● **ESTRATTO DEL TESTO**:
Sentenza Sentenza Cassazione Civile n. 14786 del 18/06/2010

Cassazione civile sez. lav., 18/06/2010, (ud. 27/05/2010, dep. 18/06/2010), n.14786

LA CORTE SUPREMA DI CASSAZIONE

SEZIONE LAVORO

Composta dagli Ill.mi Sigg.ri Magistrati:

Dott. SCIARELLI Guglielmo – Presidente –

Dott. DI NUBILA Vincenzo – Consigliere –

Dott. AMOROSO Giovanni – rel. Consigliere –

Dott. NOBILE Vittorio – Consigliere –

Dott. ZAPPIA Pietro – Consigliere –

ha pronunciato la seguente:

sentenza

sul ricorso 235-2007 proposto da:

POSTE ITALIANE S.P.A., in persona del legale rappresentante pro

tempore, elettivamente domiciliata in ROMA, VIALE MAZZINI 134, presso

lo studio dell’avvocato FIORILLO LUIGI, che la rappresenta e difende

unitamente all’avvocato TOSI PAOLO, giusta delega a margine del

ricorso;

– ricorrente –

contro

B.L., M.R., MU.CI., M.

V., MA.BA., elettivamente domiciliati in ROMA, VIA

ALBERICO UN. 33, presso lo studio dell’avvocato GALLEANO SERGIO, che

li rappresenta e difende, giusta delega a margine del controricorso;

– controricorrenti –

avverso la sentenza n. 1850/2005 della CORTE D’APPELLO di TORINO,

depositata il 15/12/2005 R.G.N. 1242/05;

udita la relazione della causa svolta nella pubblica udienza del

27/05/2010 dal Consigliere Dott. VITTORIO NOBILE;

udito l’Avvocato FIORILLO LUIGI;

udito l’Avvocato GALLEANO SERGIO;

udito il P.M. in persona del Sostituto Procuratore Generale Dott.

VELARDI Maurizio che ha concluso per il rigetto del ricorso.

 

Fatto

SVOLGIMENTO DEL PROCESSO

Con sentenza n. 76/2005 il Giudice del lavoro del Tribunale di Vercelli, per quanto riguarda le odierne intimate ( Mu.Ci., Ma.Ba., Ma.Va., Mu.Ro. e B.L.) dichiarava la nullità del termine apposto ai contratti di lavoro (per Mu. della proroga del contratto) con conseguente sussistenza di rapporto a tempo indeterminato e con condanna della società al ripristino del rapporto e al pagamento delle retribuzioni.

La società Poste Italiane proponeva appello avverso la detta sentenza chiedendone la riforma con il rigetto delle avverse domande.

Le lavoratrici appellate si costituivano resistendo al gravame e, tra le altre, la Mu., proponeva appello incidentale, chiedendo l’accoglimento integrale della domanda.

● **MATERIALE**:
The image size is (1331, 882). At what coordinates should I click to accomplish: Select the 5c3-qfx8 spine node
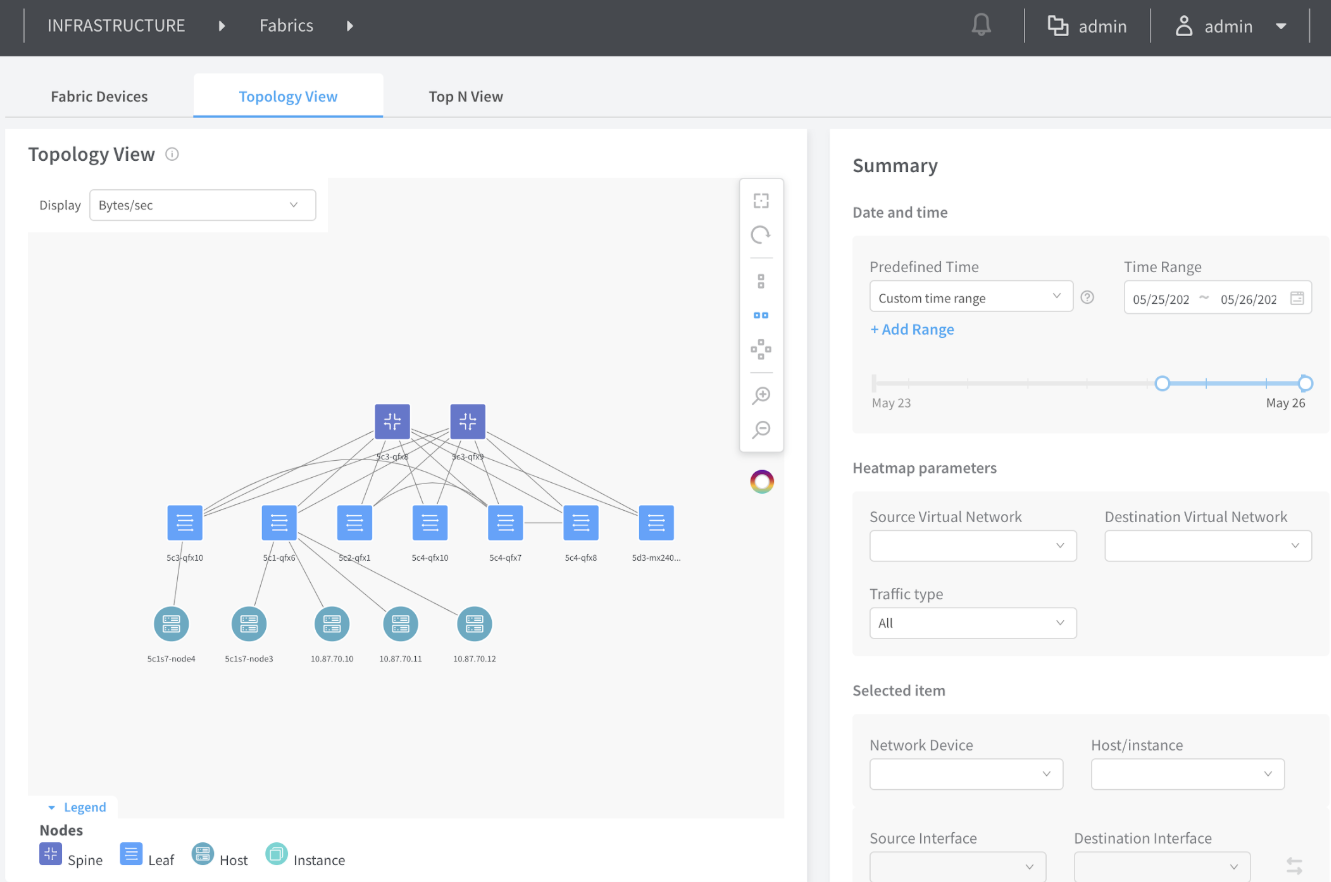[x=392, y=422]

● **COMPITO 1**:
Nell'estratto della sentenza di Cassazione, quale giudice ha emesso la sentenza n. 76/2005?
● **COMPITO 2**:
Secondo l'estratto della sentenza di Cassazione, perché il Tribunale riconosceva l'esistenza di un rapporto di lavoro a tempo indeterminato? Rispondi in una o due frasi.

● **RISULTATO FINALE 1**:
Il Giudice del lavoro del Tribunale di Vercelli.

● **RISULTATO FINALE 2**:
Il Tribunale aveva dichiarato la nullità del termine apposto ai contratti di lavoro (per Mu., della proroga del contratto). Da tale nullità derivava la sussistenza di un rapporto a tempo indeterminato, con condanna della società al ripristino del rapporto e al pagamento delle retribuzioni.